▸ **Record extracts**
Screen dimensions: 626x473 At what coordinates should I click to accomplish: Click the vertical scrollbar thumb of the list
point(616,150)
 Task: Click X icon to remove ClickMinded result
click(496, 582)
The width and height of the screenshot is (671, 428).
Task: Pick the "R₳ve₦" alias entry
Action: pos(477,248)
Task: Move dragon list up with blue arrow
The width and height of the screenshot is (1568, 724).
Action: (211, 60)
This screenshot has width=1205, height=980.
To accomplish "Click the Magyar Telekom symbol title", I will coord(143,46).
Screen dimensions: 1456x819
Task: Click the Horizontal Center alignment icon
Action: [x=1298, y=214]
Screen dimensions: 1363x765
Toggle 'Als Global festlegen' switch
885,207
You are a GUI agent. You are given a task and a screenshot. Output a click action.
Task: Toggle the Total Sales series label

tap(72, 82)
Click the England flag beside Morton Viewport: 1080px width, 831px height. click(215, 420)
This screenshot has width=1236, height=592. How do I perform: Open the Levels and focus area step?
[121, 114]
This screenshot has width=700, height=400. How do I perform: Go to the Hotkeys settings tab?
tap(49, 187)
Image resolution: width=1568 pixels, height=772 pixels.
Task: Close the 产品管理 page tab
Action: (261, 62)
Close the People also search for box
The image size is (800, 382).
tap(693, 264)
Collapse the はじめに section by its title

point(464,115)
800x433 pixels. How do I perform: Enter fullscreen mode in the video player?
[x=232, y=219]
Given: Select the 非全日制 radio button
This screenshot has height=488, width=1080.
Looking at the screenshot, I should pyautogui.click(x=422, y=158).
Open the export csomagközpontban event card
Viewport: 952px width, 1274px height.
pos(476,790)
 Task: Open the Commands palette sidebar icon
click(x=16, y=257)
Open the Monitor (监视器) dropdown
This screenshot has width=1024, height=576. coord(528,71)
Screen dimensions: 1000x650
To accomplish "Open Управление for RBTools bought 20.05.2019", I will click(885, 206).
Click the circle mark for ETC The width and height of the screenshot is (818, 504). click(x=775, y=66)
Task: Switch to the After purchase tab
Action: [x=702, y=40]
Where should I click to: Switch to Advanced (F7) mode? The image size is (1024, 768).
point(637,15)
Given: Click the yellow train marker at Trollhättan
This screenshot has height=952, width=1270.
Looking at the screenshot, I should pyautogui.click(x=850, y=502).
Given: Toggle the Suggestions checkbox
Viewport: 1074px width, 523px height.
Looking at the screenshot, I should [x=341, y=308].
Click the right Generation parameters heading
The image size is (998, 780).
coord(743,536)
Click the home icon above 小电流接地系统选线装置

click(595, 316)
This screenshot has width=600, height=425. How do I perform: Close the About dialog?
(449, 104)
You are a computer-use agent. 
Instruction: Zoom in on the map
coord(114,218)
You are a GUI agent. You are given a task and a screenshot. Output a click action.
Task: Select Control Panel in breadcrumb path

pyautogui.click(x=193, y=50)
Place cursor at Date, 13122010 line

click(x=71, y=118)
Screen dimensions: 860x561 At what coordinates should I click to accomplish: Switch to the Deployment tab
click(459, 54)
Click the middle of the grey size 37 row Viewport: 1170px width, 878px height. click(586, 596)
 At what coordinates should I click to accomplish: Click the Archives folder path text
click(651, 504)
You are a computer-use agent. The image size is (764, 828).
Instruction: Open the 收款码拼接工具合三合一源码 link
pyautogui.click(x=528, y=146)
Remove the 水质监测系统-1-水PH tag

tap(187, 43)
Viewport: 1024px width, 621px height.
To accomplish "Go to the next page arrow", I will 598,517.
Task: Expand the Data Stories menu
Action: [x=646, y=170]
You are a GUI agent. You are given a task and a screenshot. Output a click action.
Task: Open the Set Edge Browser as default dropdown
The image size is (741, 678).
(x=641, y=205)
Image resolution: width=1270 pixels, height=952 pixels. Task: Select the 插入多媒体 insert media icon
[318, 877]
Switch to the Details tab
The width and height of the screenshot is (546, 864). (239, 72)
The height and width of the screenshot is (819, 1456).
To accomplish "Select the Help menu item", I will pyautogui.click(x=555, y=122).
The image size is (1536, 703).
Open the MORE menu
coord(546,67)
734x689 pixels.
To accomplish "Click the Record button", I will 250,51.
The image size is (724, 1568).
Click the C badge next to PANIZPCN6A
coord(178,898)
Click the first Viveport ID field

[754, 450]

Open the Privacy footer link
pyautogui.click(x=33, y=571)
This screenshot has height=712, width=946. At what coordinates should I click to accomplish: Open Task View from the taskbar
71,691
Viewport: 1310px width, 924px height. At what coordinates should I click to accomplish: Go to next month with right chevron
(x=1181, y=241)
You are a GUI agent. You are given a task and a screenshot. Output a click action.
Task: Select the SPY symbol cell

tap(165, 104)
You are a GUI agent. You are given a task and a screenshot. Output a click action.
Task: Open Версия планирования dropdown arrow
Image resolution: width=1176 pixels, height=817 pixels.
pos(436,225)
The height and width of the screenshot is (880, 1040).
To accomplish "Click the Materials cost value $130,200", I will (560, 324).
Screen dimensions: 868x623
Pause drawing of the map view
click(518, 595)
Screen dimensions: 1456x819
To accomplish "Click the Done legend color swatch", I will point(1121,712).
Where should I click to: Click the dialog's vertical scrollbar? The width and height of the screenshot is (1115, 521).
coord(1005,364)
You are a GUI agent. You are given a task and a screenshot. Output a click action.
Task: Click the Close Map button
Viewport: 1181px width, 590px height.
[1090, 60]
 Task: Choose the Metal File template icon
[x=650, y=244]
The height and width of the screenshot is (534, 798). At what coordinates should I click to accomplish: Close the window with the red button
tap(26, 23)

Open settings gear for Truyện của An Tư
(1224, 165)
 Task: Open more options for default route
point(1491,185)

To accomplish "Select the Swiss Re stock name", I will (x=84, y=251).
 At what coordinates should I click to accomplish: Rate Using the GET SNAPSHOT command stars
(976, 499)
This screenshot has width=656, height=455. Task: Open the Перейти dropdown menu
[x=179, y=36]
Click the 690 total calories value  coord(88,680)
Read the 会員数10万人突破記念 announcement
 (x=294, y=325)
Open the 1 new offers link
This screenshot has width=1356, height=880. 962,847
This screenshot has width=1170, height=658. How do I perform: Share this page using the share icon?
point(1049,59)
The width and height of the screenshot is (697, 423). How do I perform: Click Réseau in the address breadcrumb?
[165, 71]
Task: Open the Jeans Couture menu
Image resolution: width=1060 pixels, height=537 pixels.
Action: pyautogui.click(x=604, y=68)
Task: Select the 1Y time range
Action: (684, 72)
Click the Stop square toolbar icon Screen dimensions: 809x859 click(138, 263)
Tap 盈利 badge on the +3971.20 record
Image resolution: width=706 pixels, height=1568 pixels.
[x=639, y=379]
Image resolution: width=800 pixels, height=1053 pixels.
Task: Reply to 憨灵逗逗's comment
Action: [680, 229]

▸ **Aim of the exercise**
Reproduce all of the records, keeping every character unchanged.

▸ **Output for this task**
Screen dimensions: 626x473 At what coordinates should I click to accomplish: Click the vertical scrollbar thumb of the list
point(616,150)
 Task: Click X icon to remove ClickMinded result
click(496, 582)
The width and height of the screenshot is (671, 428).
Task: Pick the "R₳ve₦" alias entry
Action: pos(477,248)
Task: Move dragon list up with blue arrow
The width and height of the screenshot is (1568, 724).
Action: (211, 60)
This screenshot has width=1205, height=980.
To accomplish "Click the Magyar Telekom symbol title", I will coord(143,46).
Screen dimensions: 1456x819
Task: Click the Horizontal Center alignment icon
Action: [x=1298, y=214]
Screen dimensions: 1363x765
Toggle 'Als Global festlegen' switch
885,207
You are a GUI agent. You are given a task and a screenshot. Output a click action.
Task: Toggle the Total Sales series label

tap(72, 82)
Click the England flag beside Morton Viewport: 1080px width, 831px height. click(215, 420)
This screenshot has width=1236, height=592. How do I perform: Open the Levels and focus area step?
[121, 114]
This screenshot has width=700, height=400. How do I perform: Go to the Hotkeys settings tab?
tap(49, 187)
Image resolution: width=1568 pixels, height=772 pixels.
Task: Close the 产品管理 page tab
Action: (261, 62)
Close the People also search for box
The image size is (800, 382).
tap(693, 264)
Collapse the はじめに section by its title

point(464,115)
800x433 pixels. How do I perform: Enter fullscreen mode in the video player?
[x=232, y=219]
Given: Select the 非全日制 radio button
This screenshot has height=488, width=1080.
Looking at the screenshot, I should pyautogui.click(x=422, y=158).
Open the export csomagközpontban event card
Viewport: 952px width, 1274px height.
pos(476,790)
 Task: Open the Commands palette sidebar icon
click(x=16, y=257)
Open the Monitor (监视器) dropdown
This screenshot has width=1024, height=576. coord(528,71)
Screen dimensions: 1000x650
To accomplish "Open Управление for RBTools bought 20.05.2019", I will click(885, 206).
Click the circle mark for ETC The width and height of the screenshot is (818, 504). click(x=775, y=66)
Task: Switch to the After purchase tab
Action: [x=702, y=40]
Where should I click to: Switch to Advanced (F7) mode? The image size is (1024, 768).
point(637,15)
Given: Click the yellow train marker at Trollhättan
This screenshot has height=952, width=1270.
Looking at the screenshot, I should pyautogui.click(x=850, y=502).
Given: Toggle the Suggestions checkbox
Viewport: 1074px width, 523px height.
Looking at the screenshot, I should [x=341, y=308].
Click the right Generation parameters heading
The image size is (998, 780).
coord(743,536)
Click the home icon above 小电流接地系统选线装置

click(595, 316)
This screenshot has width=600, height=425. How do I perform: Close the About dialog?
(449, 104)
You are a computer-use agent. 
Instruction: Zoom in on the map
coord(114,218)
You are a GUI agent. You are given a task and a screenshot. Output a click action.
Task: Select Control Panel in breadcrumb path

pyautogui.click(x=193, y=50)
Place cursor at Date, 13122010 line

click(x=71, y=118)
Screen dimensions: 860x561 At what coordinates should I click to accomplish: Switch to the Deployment tab
click(459, 54)
Click the middle of the grey size 37 row Viewport: 1170px width, 878px height. click(586, 596)
 At what coordinates should I click to accomplish: Click the Archives folder path text
click(651, 504)
You are a computer-use agent. The image size is (764, 828).
Instruction: Open the 收款码拼接工具合三合一源码 link
pyautogui.click(x=528, y=146)
Remove the 水质监测系统-1-水PH tag

tap(187, 43)
Viewport: 1024px width, 621px height.
To accomplish "Go to the next page arrow", I will 598,517.
Task: Expand the Data Stories menu
Action: [x=646, y=170]
You are a GUI agent. You are given a task and a screenshot. Output a click action.
Task: Open the Set Edge Browser as default dropdown
The image size is (741, 678).
(x=641, y=205)
Image resolution: width=1270 pixels, height=952 pixels. Task: Select the 插入多媒体 insert media icon
[318, 877]
Switch to the Details tab
The width and height of the screenshot is (546, 864). (239, 72)
The height and width of the screenshot is (819, 1456).
To accomplish "Select the Help menu item", I will pyautogui.click(x=555, y=122).
The image size is (1536, 703).
Open the MORE menu
coord(546,67)
734x689 pixels.
To accomplish "Click the Record button", I will 250,51.
The image size is (724, 1568).
Click the C badge next to PANIZPCN6A
coord(178,898)
Click the first Viveport ID field

[754, 450]

Open the Privacy footer link
pyautogui.click(x=33, y=571)
This screenshot has height=712, width=946. At what coordinates should I click to accomplish: Open Task View from the taskbar
71,691
Viewport: 1310px width, 924px height. At what coordinates should I click to accomplish: Go to next month with right chevron
(x=1181, y=241)
You are a GUI agent. You are given a task and a screenshot. Output a click action.
Task: Select the SPY symbol cell

tap(165, 104)
You are a GUI agent. You are given a task and a screenshot. Output a click action.
Task: Open Версия планирования dropdown arrow
Image resolution: width=1176 pixels, height=817 pixels.
pos(436,225)
The height and width of the screenshot is (880, 1040).
To accomplish "Click the Materials cost value $130,200", I will (560, 324).
Screen dimensions: 868x623
Pause drawing of the map view
click(518, 595)
Screen dimensions: 1456x819
To accomplish "Click the Done legend color swatch", I will point(1121,712).
Where should I click to: Click the dialog's vertical scrollbar? The width and height of the screenshot is (1115, 521).
coord(1005,364)
You are a GUI agent. You are given a task and a screenshot. Output a click action.
Task: Click the Close Map button
Viewport: 1181px width, 590px height.
[1090, 60]
 Task: Choose the Metal File template icon
[x=650, y=244]
The height and width of the screenshot is (534, 798). At what coordinates should I click to accomplish: Close the window with the red button
tap(26, 23)

Open settings gear for Truyện của An Tư
(1224, 165)
 Task: Open more options for default route
point(1491,185)

To accomplish "Select the Swiss Re stock name", I will (x=84, y=251).
 At what coordinates should I click to accomplish: Rate Using the GET SNAPSHOT command stars
(976, 499)
This screenshot has width=656, height=455. Task: Open the Перейти dropdown menu
[x=179, y=36]
Click the 690 total calories value  coord(88,680)
Read the 会員数10万人突破記念 announcement
 (x=294, y=325)
Open the 1 new offers link
This screenshot has width=1356, height=880. 962,847
This screenshot has width=1170, height=658. How do I perform: Share this page using the share icon?
point(1049,59)
The width and height of the screenshot is (697, 423). How do I perform: Click Réseau in the address breadcrumb?
[165, 71]
Task: Open the Jeans Couture menu
Image resolution: width=1060 pixels, height=537 pixels.
Action: pyautogui.click(x=604, y=68)
Task: Select the 1Y time range
Action: (684, 72)
Click the Stop square toolbar icon Screen dimensions: 809x859 click(138, 263)
Tap 盈利 badge on the +3971.20 record
Image resolution: width=706 pixels, height=1568 pixels.
[x=639, y=379]
Image resolution: width=800 pixels, height=1053 pixels.
Task: Reply to 憨灵逗逗's comment
Action: [680, 229]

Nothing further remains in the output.